As part of an ever more sustainable tourism and the protection of the environment of The Islands of Tahiti we want to explain how traditional Polynesian practices have an important role to preserve a sustainable lifestyle on our islands.
The inhabitants of French Polynesia have an inestimable cultural heritage. Polynesian traditional practices favor a sustainable way of life, preserving natural resources, protecting the biodiversity and respecting the relationship between man and the environment. The Islands of Tahiti have an incredibly rich culture, heritage and history. Traditional Tahitian practices date from centuries ago, and are still transmitted from generation to generation. Even today, they are still practiced by the local population in many aspects of their daily lives: fishing, agriculture, navigation and medicine.

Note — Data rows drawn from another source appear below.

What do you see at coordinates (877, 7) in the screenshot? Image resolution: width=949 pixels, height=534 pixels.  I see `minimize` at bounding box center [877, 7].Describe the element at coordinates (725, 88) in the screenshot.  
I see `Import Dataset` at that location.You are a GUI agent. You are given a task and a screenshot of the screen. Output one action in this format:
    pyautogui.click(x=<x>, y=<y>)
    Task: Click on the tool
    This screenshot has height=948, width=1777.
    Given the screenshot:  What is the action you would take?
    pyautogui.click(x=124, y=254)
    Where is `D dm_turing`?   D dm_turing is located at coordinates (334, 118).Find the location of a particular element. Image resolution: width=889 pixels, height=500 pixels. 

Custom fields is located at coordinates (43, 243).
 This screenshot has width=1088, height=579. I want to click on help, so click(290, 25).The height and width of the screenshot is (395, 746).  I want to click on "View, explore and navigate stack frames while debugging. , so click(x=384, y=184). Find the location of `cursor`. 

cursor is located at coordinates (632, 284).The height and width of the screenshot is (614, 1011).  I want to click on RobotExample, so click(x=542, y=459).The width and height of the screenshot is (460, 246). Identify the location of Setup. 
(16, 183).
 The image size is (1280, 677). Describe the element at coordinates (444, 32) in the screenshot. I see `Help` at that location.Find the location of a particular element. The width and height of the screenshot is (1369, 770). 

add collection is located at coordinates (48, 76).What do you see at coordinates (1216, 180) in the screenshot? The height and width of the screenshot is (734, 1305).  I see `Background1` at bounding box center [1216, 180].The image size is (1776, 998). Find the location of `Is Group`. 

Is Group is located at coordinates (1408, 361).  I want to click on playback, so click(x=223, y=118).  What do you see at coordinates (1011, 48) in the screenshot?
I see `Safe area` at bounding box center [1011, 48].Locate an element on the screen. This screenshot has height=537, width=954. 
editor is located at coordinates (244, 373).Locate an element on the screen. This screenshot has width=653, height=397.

The main objective in maintaining traditional Tahitian practices is to preserve this unique way of life, while protecting the environment and promoting sustainability. Far from being outdated, these practices are important for the protection of the environment and the perpetuation of the ancestral Polynesian understanding of nature.
Agriculture and traditional Tahitian medicine
The faapu (orchard or plantation) is a part of traditional Tahitian culture.
Tahitian communities have always cultivated fruit and vegetables in accordance with ancestral techniques that respect the environment, including crop rotation, agroforestry, traditional irrigation and the use of the lunar calendar.
The variety and abundance of plantlife in The Islands of Tahiti led to the development of traditional plant-based medicine. For centuries, Polynesians used natural remedies to treat all kinds of infections. Many of the medicinal plants, herbs and shrubs to be found in the islands have recognized healing properties. These traditional medicines are still used today by the islanders who find them just as effective as modern treatments. Local healers perpetuate these practices, in a combination of traditional cures and modern medicine.
The rahui and traditional navigation
Polynesians have always been responsible in their approach to the natural ressources of the oceans and lagoons. The practice known as rahui or PGEM (plan for the management of marine spaces), is an ancient form of conservation of the resources of the sea. It involves designating no-take zones or restricting certain types of fisheries, in order to preserve local wildlife.
Traditional navigation techniques are based on knowledge of the marine environment. The early navigators used the stars, currents, birds and other natural elements to find their way. These ancestral techniques are a form of sustainability, because they enabled Polynesian sailors to cross the Pacific Ocean from island to island, in total harmony with the natural environment, using only wind for power and natural indicators to guide them.